Completed dissertations

Institute of History, Ethics and Philosophy of Medicine

Doctoral candidate

Hannes Kahrass

Title of the dissertation

Dealing with ethical-normative information in the context of evidence-based health care - Systematic reviews and status quo analyses using the example of clinical guidelines and editorial guidelines

Abstract

Background: Evidence-based healthcare aims at informed decisions. This means that in addition to the wishes, preferences and concerns of the individuals concerned, scientific evidence should also be taken into account in the decision-making process. As decisions in healthcare often also include ethical aspects, ethical-normative information - in the same way as descriptive-statistical information - should be systematically compiled and made transparent. However, there are currently no established standards for this and it is unclear how this lack affects the consideration of ethical issues in medical guidelines in practice.

The 'best available scientific evidence' is essentially obtained from specialist publications. It is therefore crucial that all relevant information for further use is reported. To ensure this, a number of guidelines and measures have been developed, such as the Declaration of Helsinki and Reporting Guidelines, which also take into account subject protection and scientific quality. Editors are in a central position, but it is unclear to what extent they support orientation and compliance with the above-mentioned guidelines and measures.

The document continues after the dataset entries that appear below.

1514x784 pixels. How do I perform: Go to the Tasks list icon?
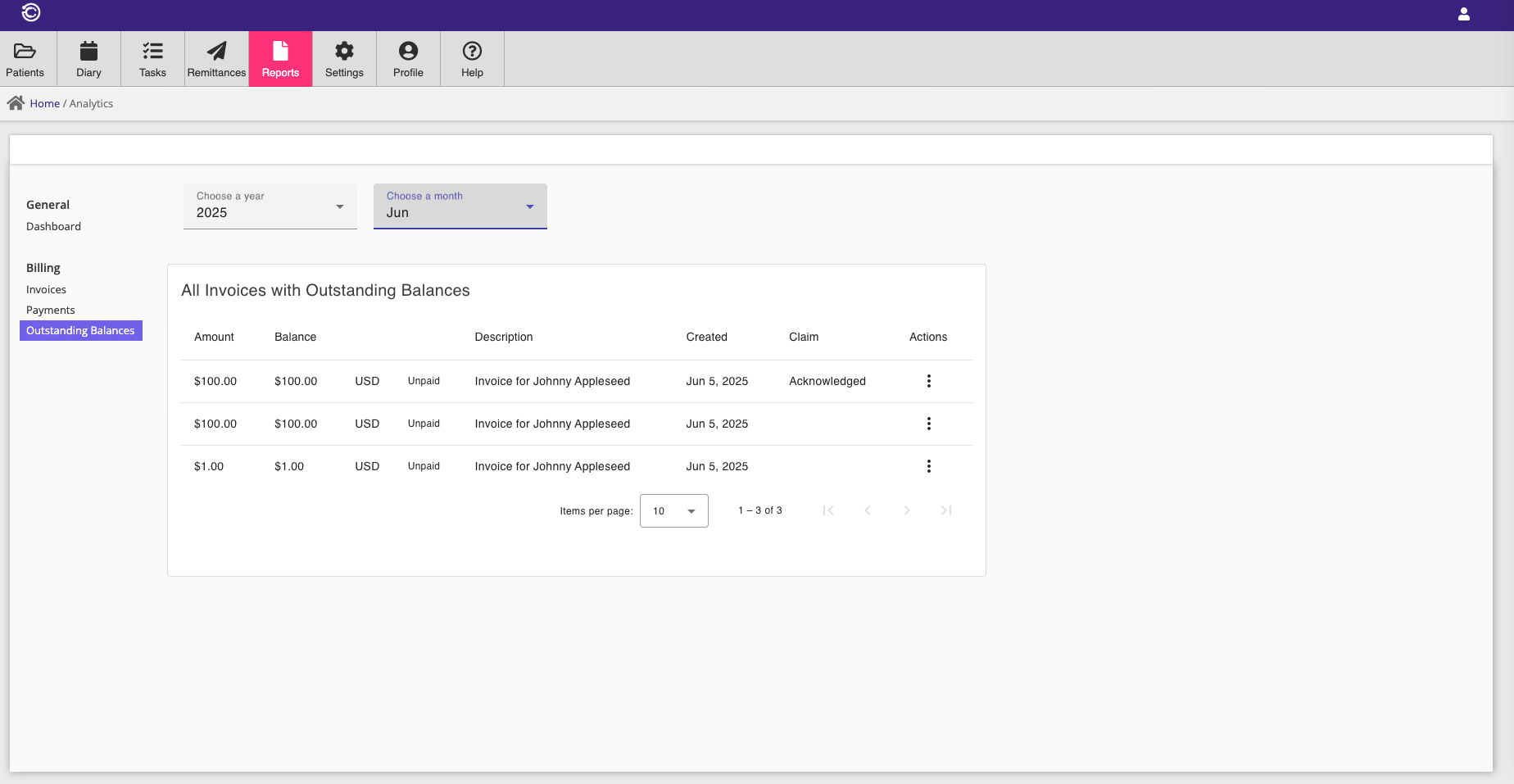pyautogui.click(x=152, y=52)
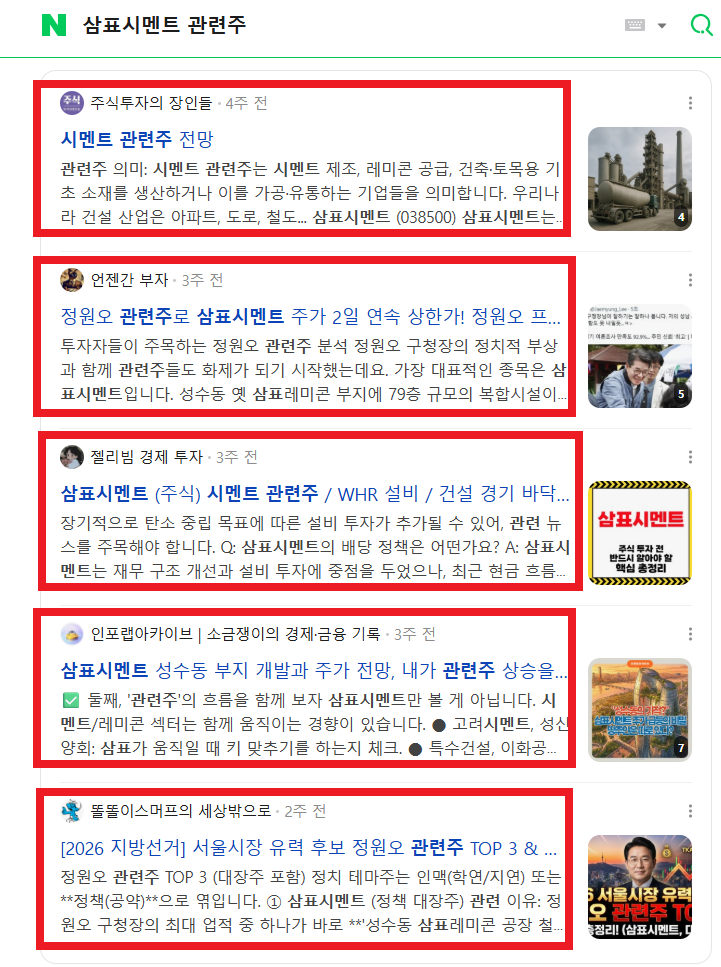The height and width of the screenshot is (967, 721).
Task: Click the search field with 삼표시멘트 관련주
Action: coord(345,25)
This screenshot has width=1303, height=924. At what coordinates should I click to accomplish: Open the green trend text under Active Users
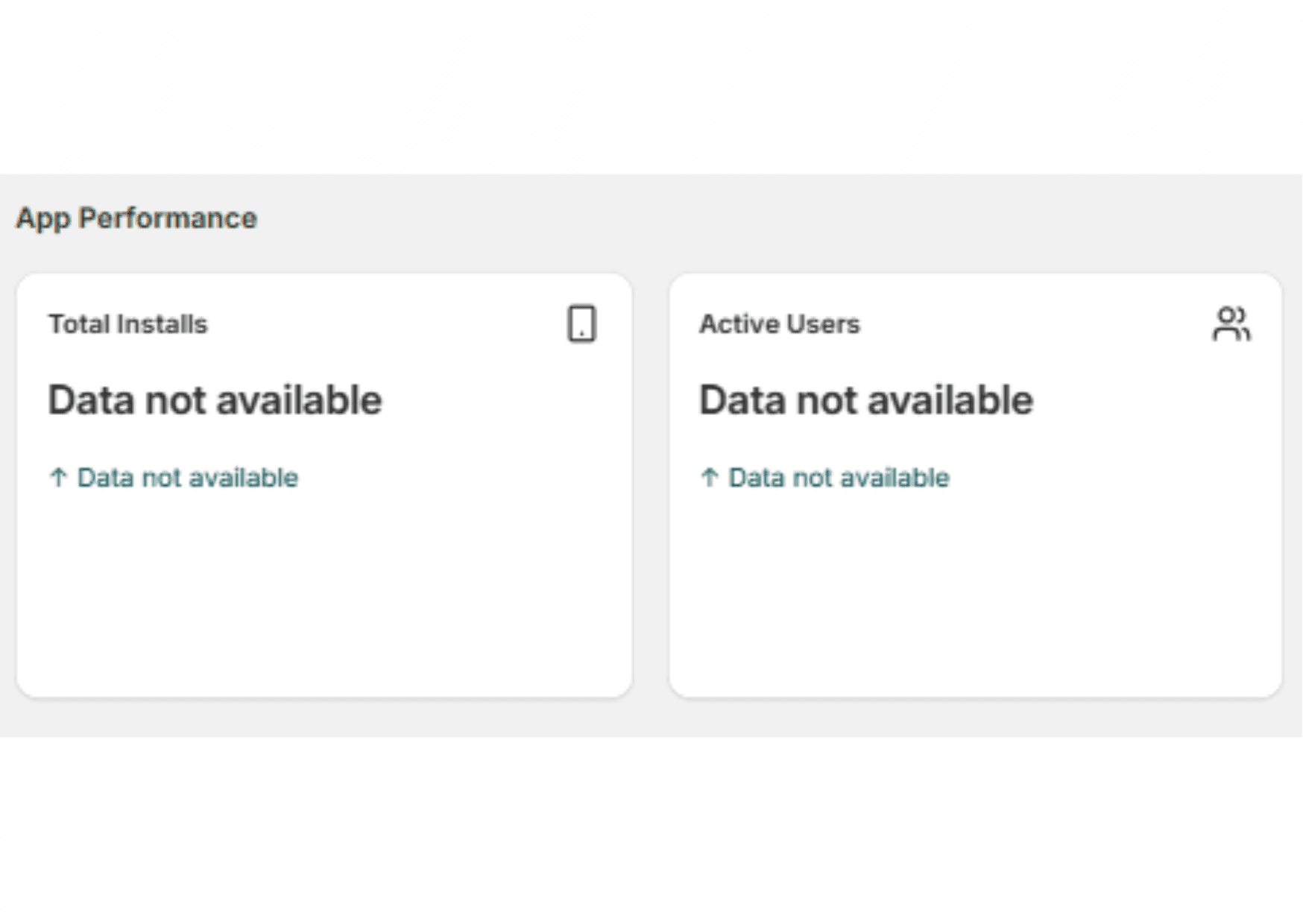839,478
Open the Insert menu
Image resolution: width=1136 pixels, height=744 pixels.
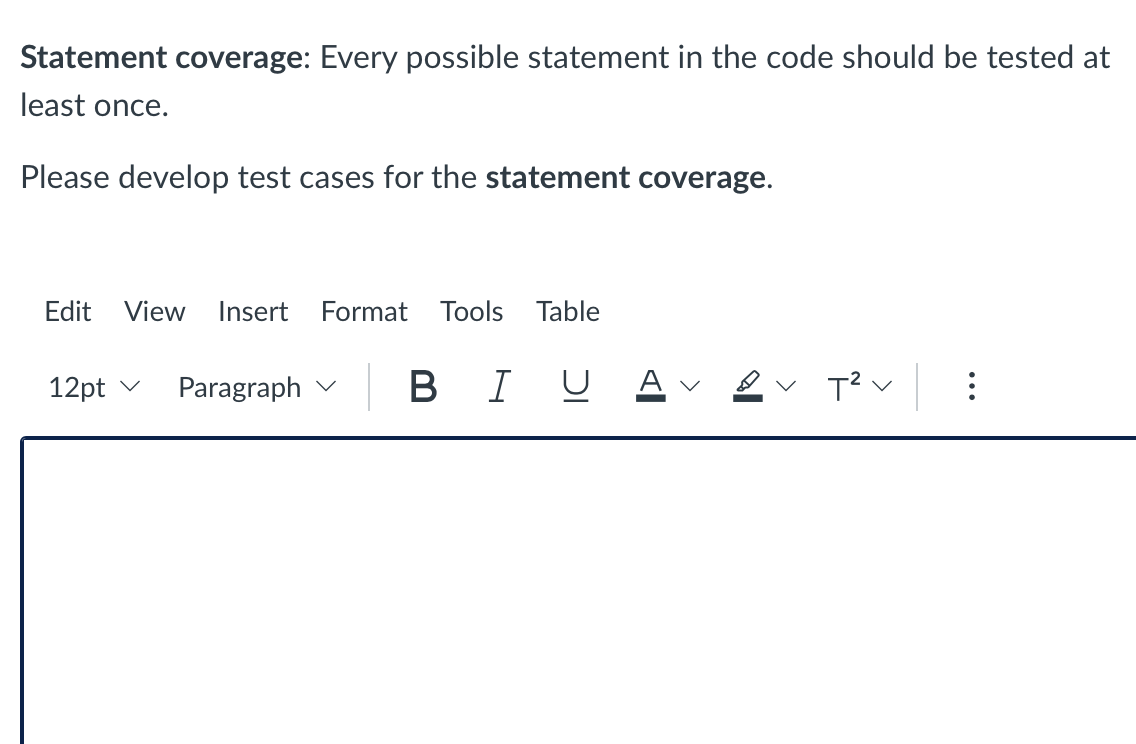tap(253, 311)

Aim: To 1) conduct systematic reviews on ethical issues in health care ("dementia" and "chronic renal failure"), 2) assess the consideration of ethical issues in medical guidelines, and 3) analyze the references to key requirements and measures for subject protection, scientific quality and full reporting in editorial guidelines.

Methods: Systematic reviews on ethical issues in the care of people with dementia and chronic insufficiency will be conducted. The procedure is based on the "classical" methods for reviews, as described in the Cochrane Handbook, among others. The methodology is adapted to the object of investigation ("ethical issues") using elements of qualitative research, in particular Mayring's summarizing content analysis. The theoretical background for the understanding of ethics is the principles model by Beauchamp and Childress. The range of dementia topics developed serves as the basis for a status quo analysis of the consideration of ethical topics in twelve medical care guidelines.

The content of editorial guidelines is analyzed on the basis of the following topics: 1) references to institutions that define specific guidelines, 2) reporting guidelines such as CONSORT, STARD, STROBE, MOOSE and PRISMA and 3) measures and instruments for the protection of test subjects and for ensuring scientific quality such as informed consent, the ethics vote, study registration and the regulation of conflicts of interest. The results are analyzed and presented quantitatively and qualitatively.

Results: The "classical" approach for systematic reviews, slightly adapted and supplemented by qualitative methods, is suitable for the development of comprehensive qualitative spectra of ethical topics. We identified 31 ethical issues for dementia and 27 for chronic insufficiency. Of the guidelines analyzed, none is ethics-free, but there are large differences, particularly in terms of a) the number of mentions (20% to 77%), b) recommendations given (10% to 71%) and c) supplementary and further information (0% to 76%).

A minority of 123 publishers refer to reporting guidelines in the editorial guidelines (8% on average). More than half of them mention relevant institutions in this context (42% on average) and measures that work towards scientific quality and the protection of persons (58% on average). Significantly fewer editorial guidelines specify their information, e.g. 11% request the registration number from the study register and 6% ask for details on informed consent.

Discussion: Systematic approaches to researching ethical and normative information should be used to a greater extent in order to create a reliable basis for evidence-based healthcare. The heterogeneity observed in the consideration of ethical issues in medical guidelines can only be explained to a limited extent by the different healthcare contexts. Although questions and challenges remain unresolved, minimum standards can and should be implemented in the development of decision-making principles in healthcare.

Publishers should use their influential position to draw more attention to recognized guidelines and measures to ensure and increase scientific quality, the protection of test subjects and the publication of all relevant information. To this end, the editorial guidelines should be expanded and concretized.